Patients with visceral metastases experience heavily reduced bRFS (class IV). Although visceral metastases are not common in patients with prostate cancer [25], survival is decreased in general. Gandaglia et al. reported a reduced median overall survival (OS) and PC-specific survival (PSS) in patients with visceral metastases (median OS 16 months, median PSS 26 months) [25]. Only patients with synchronous bone and visceral metastases showed a worse result (median OS 14 months, median PSS 19 months) [29]. The reduced outcome was a reason for defining visceral metastases as high-volume or high-risk disease in the CHAARTED [30] and LATITUDE [31] trial. The data on MDT for patients with visceral metastases is still limited. Ost et al. showed no difference in outcome after MDT between patients with nodal versus non-nodal metastases as visceral lesions [4]. However, the study recruited only one patient with visceral lesions. Although we evaluated a good in-field local control of 100% in patients with visceral metastases, the systemic effect seemed suboptimal. Patients developed biochemical relapse rapidly after local treatment. Therefore, patients with visceral lesions might exhibit a different, more aggressive tumor biology than patients with bone or lymph node metastases. Such patients might benefit from additional ADT to MDT [32]. However, in such cases, MDT should be discussed individually. Bearing in mind the reduced bRFS, palliative ADT alone might be a valid alternative.

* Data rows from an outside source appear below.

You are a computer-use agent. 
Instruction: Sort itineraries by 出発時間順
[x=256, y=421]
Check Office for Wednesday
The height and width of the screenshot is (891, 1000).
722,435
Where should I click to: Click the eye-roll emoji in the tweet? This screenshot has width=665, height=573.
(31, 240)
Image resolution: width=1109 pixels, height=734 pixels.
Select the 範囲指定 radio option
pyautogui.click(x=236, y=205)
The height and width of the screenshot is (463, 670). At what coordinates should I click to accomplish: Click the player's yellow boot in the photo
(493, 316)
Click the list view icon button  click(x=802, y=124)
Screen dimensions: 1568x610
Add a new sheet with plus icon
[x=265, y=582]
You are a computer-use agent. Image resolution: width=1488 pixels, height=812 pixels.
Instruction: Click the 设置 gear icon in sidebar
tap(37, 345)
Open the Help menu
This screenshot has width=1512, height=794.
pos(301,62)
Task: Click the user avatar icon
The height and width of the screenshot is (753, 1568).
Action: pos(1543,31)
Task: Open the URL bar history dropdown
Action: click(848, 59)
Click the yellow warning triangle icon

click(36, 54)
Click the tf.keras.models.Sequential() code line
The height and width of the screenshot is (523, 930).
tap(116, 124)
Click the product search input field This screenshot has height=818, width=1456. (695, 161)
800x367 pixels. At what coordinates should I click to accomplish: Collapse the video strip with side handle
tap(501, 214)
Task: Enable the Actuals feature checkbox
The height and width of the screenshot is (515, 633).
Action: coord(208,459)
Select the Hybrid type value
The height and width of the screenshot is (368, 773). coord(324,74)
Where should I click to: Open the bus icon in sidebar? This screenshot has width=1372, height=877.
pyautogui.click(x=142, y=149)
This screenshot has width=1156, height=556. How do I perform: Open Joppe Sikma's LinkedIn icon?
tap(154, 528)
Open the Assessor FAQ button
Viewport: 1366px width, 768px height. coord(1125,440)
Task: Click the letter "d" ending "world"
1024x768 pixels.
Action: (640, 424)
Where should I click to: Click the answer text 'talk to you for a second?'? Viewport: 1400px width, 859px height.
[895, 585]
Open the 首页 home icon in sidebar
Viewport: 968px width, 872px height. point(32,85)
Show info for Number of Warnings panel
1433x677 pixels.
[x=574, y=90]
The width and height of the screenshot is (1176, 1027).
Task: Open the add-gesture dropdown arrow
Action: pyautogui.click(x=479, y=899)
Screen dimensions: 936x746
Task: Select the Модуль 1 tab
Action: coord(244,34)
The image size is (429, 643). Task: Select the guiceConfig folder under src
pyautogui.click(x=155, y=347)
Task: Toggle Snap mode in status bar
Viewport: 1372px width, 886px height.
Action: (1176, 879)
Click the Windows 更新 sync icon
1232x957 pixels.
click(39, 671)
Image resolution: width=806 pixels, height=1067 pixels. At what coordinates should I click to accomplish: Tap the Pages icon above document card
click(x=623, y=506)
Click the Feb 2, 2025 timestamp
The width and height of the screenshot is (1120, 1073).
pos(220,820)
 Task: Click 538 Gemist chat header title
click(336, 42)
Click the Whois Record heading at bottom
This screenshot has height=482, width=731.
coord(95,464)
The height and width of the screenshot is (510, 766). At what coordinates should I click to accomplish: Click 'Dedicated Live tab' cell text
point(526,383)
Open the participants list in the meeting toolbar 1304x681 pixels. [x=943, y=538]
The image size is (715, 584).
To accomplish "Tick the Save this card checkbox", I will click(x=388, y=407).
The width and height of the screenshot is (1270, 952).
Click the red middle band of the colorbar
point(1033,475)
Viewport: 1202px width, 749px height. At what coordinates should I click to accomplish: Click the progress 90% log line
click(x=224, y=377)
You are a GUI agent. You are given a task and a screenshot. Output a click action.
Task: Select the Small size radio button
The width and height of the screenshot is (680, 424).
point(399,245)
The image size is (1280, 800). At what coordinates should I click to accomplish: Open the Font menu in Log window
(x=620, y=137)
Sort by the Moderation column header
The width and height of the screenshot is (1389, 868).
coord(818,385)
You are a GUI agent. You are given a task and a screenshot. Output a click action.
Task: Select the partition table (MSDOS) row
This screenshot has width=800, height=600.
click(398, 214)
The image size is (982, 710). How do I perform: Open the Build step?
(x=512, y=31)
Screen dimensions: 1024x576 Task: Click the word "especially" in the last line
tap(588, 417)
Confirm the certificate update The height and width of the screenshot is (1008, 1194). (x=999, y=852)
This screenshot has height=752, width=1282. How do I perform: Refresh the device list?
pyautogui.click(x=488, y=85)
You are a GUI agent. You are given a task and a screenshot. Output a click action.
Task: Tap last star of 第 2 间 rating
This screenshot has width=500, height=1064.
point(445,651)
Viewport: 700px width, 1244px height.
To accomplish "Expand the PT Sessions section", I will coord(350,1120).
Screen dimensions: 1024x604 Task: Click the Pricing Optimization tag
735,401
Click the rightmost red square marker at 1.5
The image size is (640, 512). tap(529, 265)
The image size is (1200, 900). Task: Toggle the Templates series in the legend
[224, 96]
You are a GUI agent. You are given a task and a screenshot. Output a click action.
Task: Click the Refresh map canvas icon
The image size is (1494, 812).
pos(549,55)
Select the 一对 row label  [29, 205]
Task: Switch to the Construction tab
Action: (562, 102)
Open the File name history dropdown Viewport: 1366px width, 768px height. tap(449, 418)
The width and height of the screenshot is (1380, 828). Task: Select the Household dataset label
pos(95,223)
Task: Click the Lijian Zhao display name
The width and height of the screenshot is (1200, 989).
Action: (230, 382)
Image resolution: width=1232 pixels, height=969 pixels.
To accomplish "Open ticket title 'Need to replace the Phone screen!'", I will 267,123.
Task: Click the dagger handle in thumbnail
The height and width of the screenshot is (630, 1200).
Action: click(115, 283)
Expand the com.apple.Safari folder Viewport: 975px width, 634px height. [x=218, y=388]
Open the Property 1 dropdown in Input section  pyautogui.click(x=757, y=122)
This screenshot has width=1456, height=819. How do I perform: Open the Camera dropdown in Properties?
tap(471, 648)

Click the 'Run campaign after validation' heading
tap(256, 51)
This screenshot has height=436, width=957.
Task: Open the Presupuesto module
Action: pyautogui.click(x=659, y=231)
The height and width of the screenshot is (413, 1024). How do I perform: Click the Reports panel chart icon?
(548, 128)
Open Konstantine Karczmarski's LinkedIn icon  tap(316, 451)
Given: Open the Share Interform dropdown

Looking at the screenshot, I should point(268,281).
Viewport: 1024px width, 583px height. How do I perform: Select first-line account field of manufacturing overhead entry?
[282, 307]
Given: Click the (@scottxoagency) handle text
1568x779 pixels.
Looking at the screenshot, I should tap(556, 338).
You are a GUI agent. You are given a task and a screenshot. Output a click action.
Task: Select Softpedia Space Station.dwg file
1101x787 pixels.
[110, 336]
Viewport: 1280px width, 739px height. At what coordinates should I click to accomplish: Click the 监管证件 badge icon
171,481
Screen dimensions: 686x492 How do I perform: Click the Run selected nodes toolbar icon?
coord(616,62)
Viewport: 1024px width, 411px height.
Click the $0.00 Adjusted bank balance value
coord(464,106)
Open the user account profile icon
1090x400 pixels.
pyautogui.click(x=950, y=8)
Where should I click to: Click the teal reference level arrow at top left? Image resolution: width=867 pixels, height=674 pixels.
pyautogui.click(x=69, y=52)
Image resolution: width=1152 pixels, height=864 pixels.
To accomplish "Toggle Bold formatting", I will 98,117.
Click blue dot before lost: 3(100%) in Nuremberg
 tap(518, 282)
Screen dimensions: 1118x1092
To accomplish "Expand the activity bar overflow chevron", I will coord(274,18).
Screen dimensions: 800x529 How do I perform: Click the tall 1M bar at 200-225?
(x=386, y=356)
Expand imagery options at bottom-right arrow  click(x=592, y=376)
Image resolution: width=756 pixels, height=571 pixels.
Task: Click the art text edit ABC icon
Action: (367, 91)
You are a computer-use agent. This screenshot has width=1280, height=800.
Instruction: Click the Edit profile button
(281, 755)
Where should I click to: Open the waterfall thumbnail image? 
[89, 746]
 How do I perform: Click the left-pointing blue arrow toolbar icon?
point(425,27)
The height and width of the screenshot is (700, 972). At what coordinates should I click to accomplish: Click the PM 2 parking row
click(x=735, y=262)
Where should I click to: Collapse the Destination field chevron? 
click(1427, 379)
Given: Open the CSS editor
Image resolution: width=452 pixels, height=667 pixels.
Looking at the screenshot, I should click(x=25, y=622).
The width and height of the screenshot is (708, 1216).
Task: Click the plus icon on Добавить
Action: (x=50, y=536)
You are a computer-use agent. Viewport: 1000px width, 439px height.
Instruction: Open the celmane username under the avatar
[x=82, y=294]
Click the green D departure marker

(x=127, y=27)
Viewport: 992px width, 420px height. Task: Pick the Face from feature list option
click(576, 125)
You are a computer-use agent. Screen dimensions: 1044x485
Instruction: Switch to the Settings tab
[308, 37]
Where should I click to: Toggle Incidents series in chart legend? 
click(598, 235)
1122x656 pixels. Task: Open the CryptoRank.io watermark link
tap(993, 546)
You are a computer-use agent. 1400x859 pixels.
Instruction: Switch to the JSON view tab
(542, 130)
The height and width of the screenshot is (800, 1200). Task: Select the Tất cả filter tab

Our study has certain limitations. Because of the retrospective nature, the management in terms of treatment was not prospectively defined and differed between institutions. Administration of additive ADT was not standardized and might be a confounder. To account for this problem, we calculated a multiple Cox regression unadjusted and adjusted for additive ADT to show robustness of the model. Furthermore, RT technique and treatment differed between institutions with conventional RT on the one hand to extreme hypofractionated schedules for distant metastasis on the other hand. This must be considered when interpreting the results. However, all visible lesions and thus all the tumor burden was treated with good in-field local control (see Table 2). Therefore, influence on bRFS should be low. The group of patients with visceral metastases was small. Therefore, the results must be interpreted with caution. However, the findings are plausible as several studies show the poor outcome of patients with visceral lesions. The results will be validated externally for further evidence.

Conclusion

We developed a prognostic risk classification for biochemical relapse after PSMA-PET-guided MDT after RP with convincing internal validation. This classification might be used to weigh the risk-benefit ratio of local curative RT for oligorecurrent lesions. According to this risk classification, patients with PSA levels < 0.8 ng/mL and with local relapse only (local recurrence and/or pelvic lymph nodes) had the most promising bRFS after MDT. PSA levels ≥ 0.8 ng/mL and local relapse only (local recurrence and/or pelvic lymph nodes) indicated intermediate risk for failure. Patients with bone lesions were at higher risk for failure after MDT regardless of the PSA level. However, those patients still show satisfactory bRFS. In patients with visceral metastases, bRFS is heavily decreased; thus, MDT in such cases should be discussed individually.